Nov 10, 2014
Last month's blog demonstrated an algorithm that produced a "Fuzzy Path" that reduced detection without unnecessarily extending the distance to reach a destination. The user requirements were defined in the Fuzzy Algorithm using Membership Functions. These functions described the user's objectives to minimize detection and minimize route distance With some minor modification that algorithm was applied against a network with a moving sensor - the results are shown in the movie above.
The diagram to the left shows the positions of the sensor network and the platform at the start of the scenario. The direct route to the destination passes through the center of the sensor network. The Angle of Arrival network is composed of three sensors with S2 moving at 5 knots on a course of 030° (true).

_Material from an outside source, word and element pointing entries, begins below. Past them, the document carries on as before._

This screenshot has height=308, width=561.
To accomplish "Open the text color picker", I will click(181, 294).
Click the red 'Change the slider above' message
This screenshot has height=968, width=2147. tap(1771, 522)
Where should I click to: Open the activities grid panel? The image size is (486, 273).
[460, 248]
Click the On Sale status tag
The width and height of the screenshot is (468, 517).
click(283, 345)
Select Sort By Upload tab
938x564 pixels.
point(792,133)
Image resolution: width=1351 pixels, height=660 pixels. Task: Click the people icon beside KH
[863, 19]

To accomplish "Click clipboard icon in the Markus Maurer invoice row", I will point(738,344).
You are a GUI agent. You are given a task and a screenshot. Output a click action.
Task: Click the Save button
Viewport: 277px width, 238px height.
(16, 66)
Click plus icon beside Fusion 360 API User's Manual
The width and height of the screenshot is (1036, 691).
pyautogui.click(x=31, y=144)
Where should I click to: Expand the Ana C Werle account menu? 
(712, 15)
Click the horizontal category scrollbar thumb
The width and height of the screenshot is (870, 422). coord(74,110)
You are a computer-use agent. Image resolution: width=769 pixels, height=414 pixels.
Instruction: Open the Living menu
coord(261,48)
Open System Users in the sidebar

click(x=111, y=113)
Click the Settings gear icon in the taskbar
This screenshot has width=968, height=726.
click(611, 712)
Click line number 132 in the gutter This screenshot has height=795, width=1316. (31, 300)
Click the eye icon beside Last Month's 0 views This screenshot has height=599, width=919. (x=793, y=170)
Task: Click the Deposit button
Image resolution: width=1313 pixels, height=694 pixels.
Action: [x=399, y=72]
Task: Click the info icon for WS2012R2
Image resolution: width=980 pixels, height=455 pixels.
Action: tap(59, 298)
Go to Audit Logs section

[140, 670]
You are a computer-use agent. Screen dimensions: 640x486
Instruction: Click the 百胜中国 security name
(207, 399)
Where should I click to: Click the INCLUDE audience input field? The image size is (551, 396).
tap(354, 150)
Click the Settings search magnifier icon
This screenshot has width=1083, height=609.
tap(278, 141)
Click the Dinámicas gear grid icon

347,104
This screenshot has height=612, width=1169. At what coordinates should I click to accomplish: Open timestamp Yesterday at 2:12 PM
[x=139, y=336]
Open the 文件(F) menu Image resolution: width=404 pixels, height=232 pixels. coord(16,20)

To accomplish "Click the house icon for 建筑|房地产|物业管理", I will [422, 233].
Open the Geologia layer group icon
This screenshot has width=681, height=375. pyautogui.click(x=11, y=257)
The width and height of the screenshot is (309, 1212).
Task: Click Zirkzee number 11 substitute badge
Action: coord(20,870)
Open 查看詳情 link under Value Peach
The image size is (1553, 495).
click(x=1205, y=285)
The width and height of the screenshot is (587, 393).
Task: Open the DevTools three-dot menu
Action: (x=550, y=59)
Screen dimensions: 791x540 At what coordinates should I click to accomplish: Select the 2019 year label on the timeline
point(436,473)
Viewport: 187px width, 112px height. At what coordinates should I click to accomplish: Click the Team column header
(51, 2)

The Fuzzy Algorithm finds a course that meets the users requirements by evaluating the future positions of sensor S2 and its impact on the network's accuracy. The movie shows the progress of the platform and the sensor, along with the line-of-sight ranges for all the sensors. Note the algorithm finds a path just outside of S1's range.
The figure to the right shows the detection levels of each of the two paths. The shorter, direct route, in blue shows a much worse detection level than the Fuzzy Path. The Fuzzy Path is approximately 14 nautical miles longer than the direct path.
The detection level shown in the figure is a logarithmic mapping from the actual computed areas in square nautical miles. The worst Fuzzy AOU is approximately 60 times larger than the worst direct path AOU.